The first pregnancy with an Rh-positive baby is not affected as the antibodies formed initially cannot cross the placenta. However, in future pregnancies, if the maternal immune cells come into contact with the D antigen on the fetal blood cells, the immune system rapidly produces anti-D antibodies that can cross the placenta. These antibodies attach to the fetal blood cells, marking them for destruction, causing anemia. A similar condition can occur when there is a mismatch in blood type called ABO incompatibility.

How the Infant Is Affected

As discussed above, in he first pregnancy with an Rh-positive baby, there are no problems. If this mismatch is unknown in the first pregnancy (occurs sometimes if first pregnancy results in a miscarriage) or if proper preventative measures (which will be discussed later) are not taken, future pregnancies can be affected. After the first affected pregnancy, the severity of hemolytic disease of the newborn worsens with each pregnancy.

Symptoms are determined by the severity of the red blood cell breakdown (called hemolysis). If the infant is only mildly affected, there may be minimal problems such as mild anemia and/or jaundice that do not require treatment. If the amount of hemolysis is severe, he/she will have significant jaundice (elevated bilirubin) shortly after birth.

Unfortunately, the hemolysis doesn't stop when the baby is born as the maternal antibodies linger for several weeks. These excessive levels of bilirubin can cause damage to the brain. In some cases, the anemia is so severe in utero (prior to birth) that the liver and spleen enlarge to increase red blood cell production leading to liver failure. The hemolytic disease may also lead to hydrops fetalis with generalized edema (swelling), fluid around organs, and even death.


Today all women receiving prenatal care have blood work drawn to determine their blood type and group. If she is Rh-negative, blood work is sent to determine if she already has anti-D antibodies. If she doesn't already have antibodies, she will receive a medication called RhoGAM. RhoGAM or anti-D Ig is an injection given at 28 weeks, episodes of bleeding (including miscarriages after 13 weeks gestation), and at delivery. The RhoGAM is similar to the antibody the mother would make to the D-antigen. The goal is for the RhoGAM to destroy any fetal red blood cells in the mom's circulation before she can develop antibodies.

If anti-D antibodies are found, RhoGAM will not be helpful but additional screening of the fetus will be performed as outlined below.


If the mother is determined to have anti-D antibodies and the father is Rh-positive, there is the possibility of hemolytic disease of the newborn. In this situation, testing is performed on the amniotic fluid or blood from the umbilical cord to determine the blood type and group of the baby. If the baby is found to be Rh-negative, no further treatment is required.

However, if the baby is Rh-positive, the pregnancy will be monitored closely. Ultrasounds will be used to assess for fetal anemia and to determine the need for intrauterine transfusions (transfusion given to the fetus while still in the uterus). The mother's blood will be tested serially during pregnancy to determine how much antibody she is producing.
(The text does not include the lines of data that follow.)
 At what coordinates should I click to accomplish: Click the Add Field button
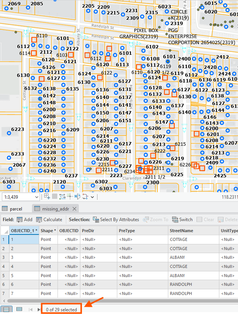(24, 220)
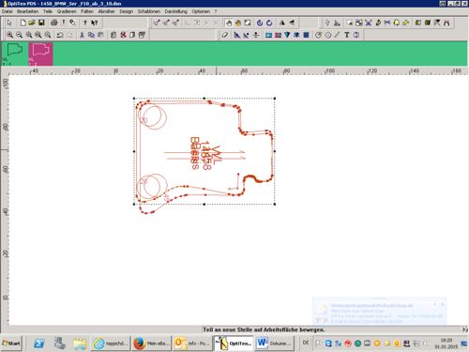Click the scissors cut icon
This screenshot has width=469, height=352.
[x=82, y=35]
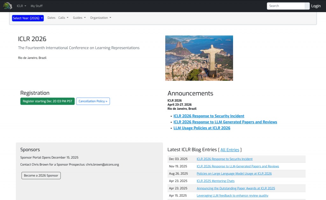Viewport: 326px width, 200px height.
Task: Open the Cancellation Policy button
Action: pyautogui.click(x=93, y=101)
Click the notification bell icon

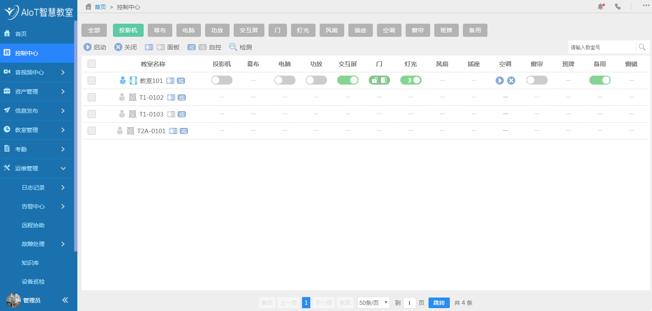tap(600, 7)

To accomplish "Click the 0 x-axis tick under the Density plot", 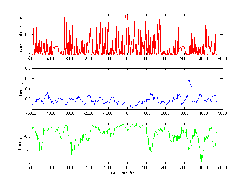I will [127, 113].
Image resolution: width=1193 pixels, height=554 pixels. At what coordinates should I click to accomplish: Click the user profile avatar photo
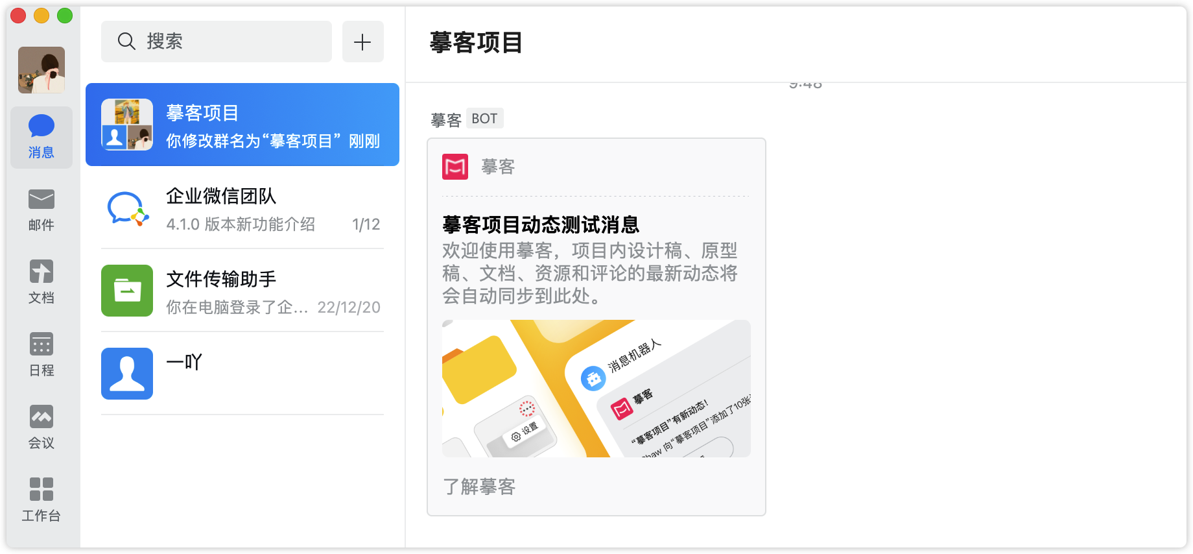tap(41, 70)
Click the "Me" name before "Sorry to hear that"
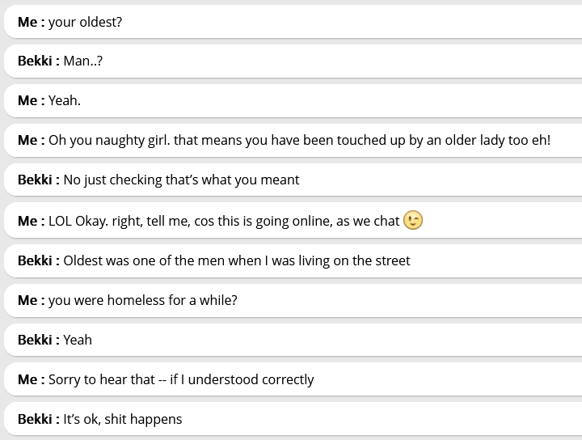The image size is (582, 440). [27, 379]
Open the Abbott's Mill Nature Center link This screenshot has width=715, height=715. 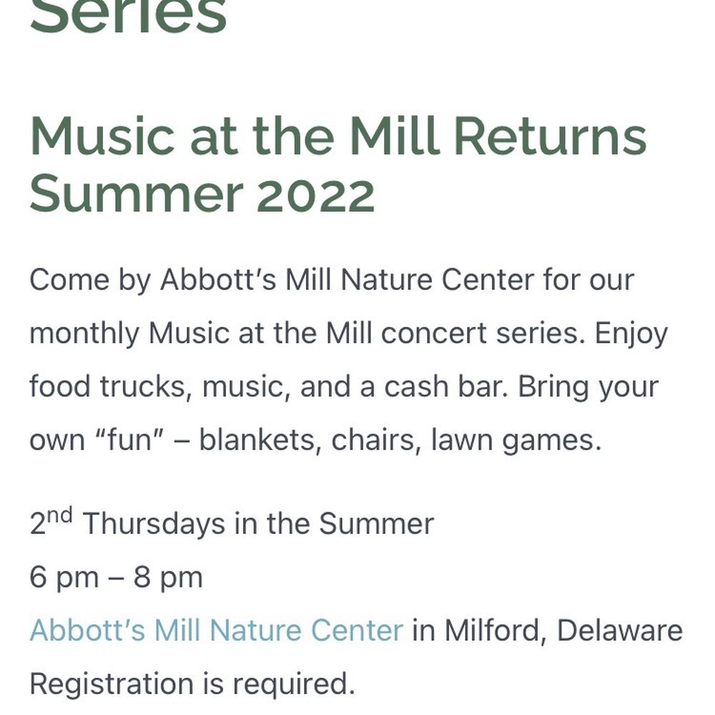coord(216,631)
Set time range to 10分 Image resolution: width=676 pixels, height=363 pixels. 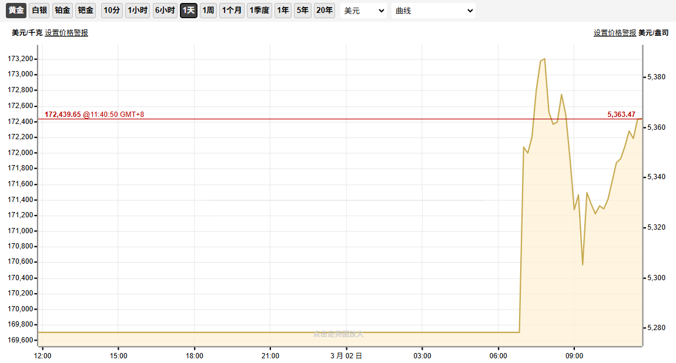pyautogui.click(x=112, y=11)
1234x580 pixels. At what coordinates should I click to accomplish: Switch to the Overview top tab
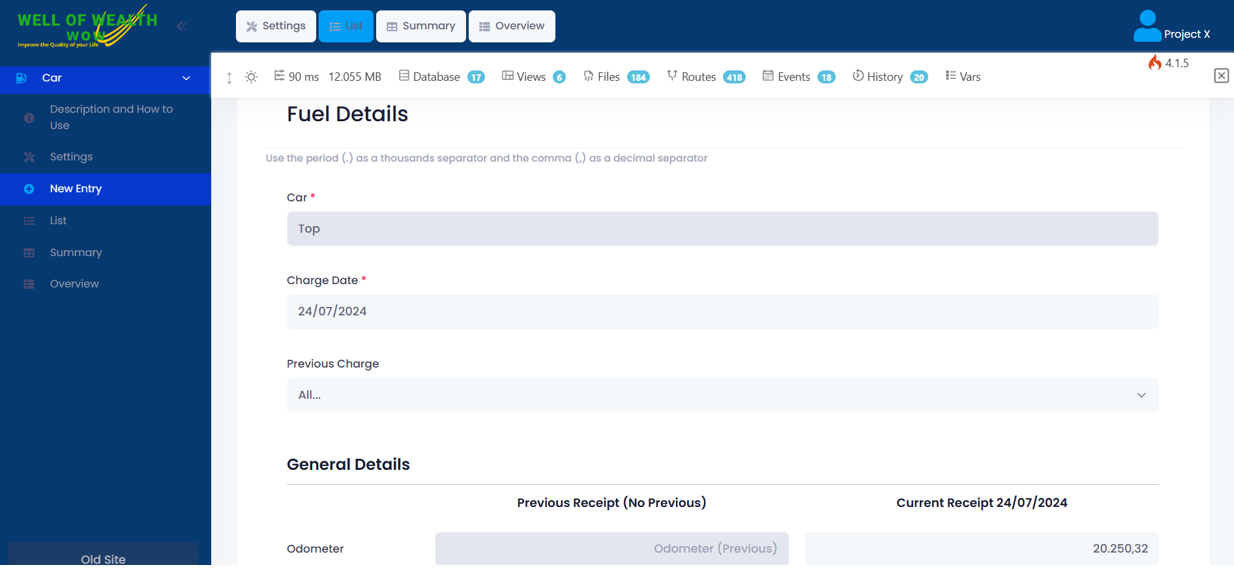coord(512,26)

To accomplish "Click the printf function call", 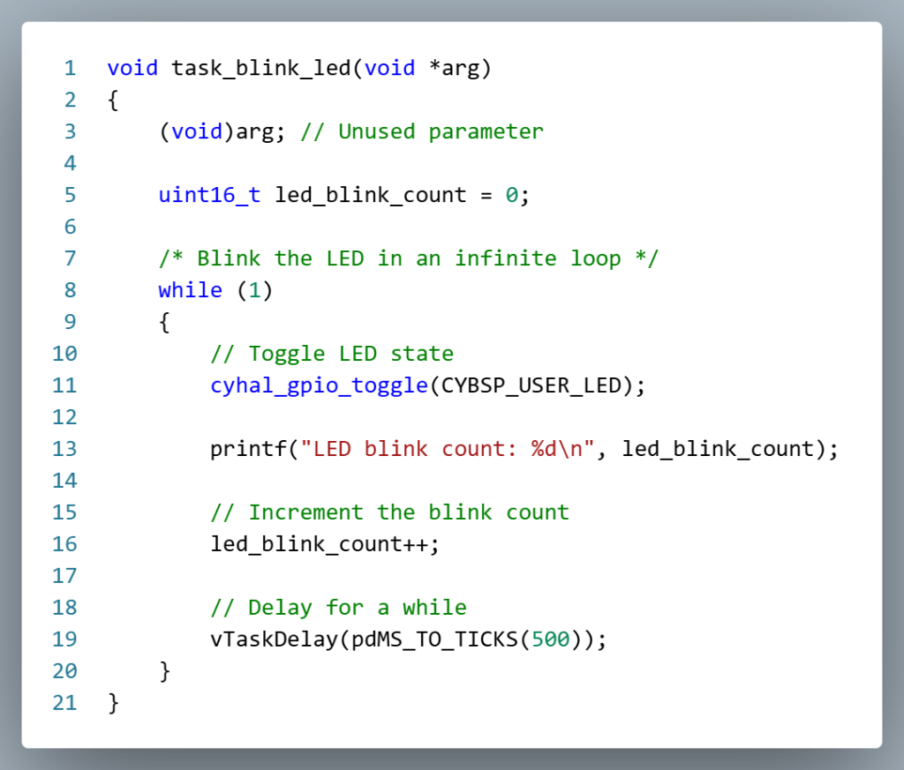I will coord(248,449).
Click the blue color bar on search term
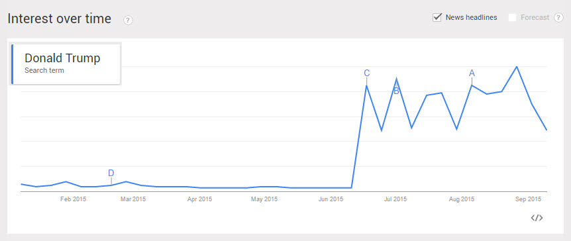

If the baby is found to be anemic, blood transfusions can be given during the pregnancy to prevent complications (intrauterine transfusions). If the baby is found to be anemic and is near full term, early delivery might be recommended.

After the baby is born, blood work is sent to monitor for anemia and bilirubin levels. The breakdown of red blood cells doesn't stop as soon as the baby is born so the bilirubin can rise to dangerous levels in the first couple of days. The elevated bilirubin levels (jaundice) are treated with phototherapy where the baby is placed under blue lights. The lights break down the bilirubin allowing the body to get rid of it. Transfusions are also used to treat anemia. If the anemia and jaundice are severe, the baby is treated with an exchange transfusion. In this type of transfusion, small amounts of blood are removed from the baby and are replaced by transfused blood.

Once discharged from the hospital, it is important to have close follow-up with the pediatrician or hematologist to monitor for anemia. The maternal red blood cell antibodies can cause destruction for 4-6 weeks after delivery and additional transfusions may be needed.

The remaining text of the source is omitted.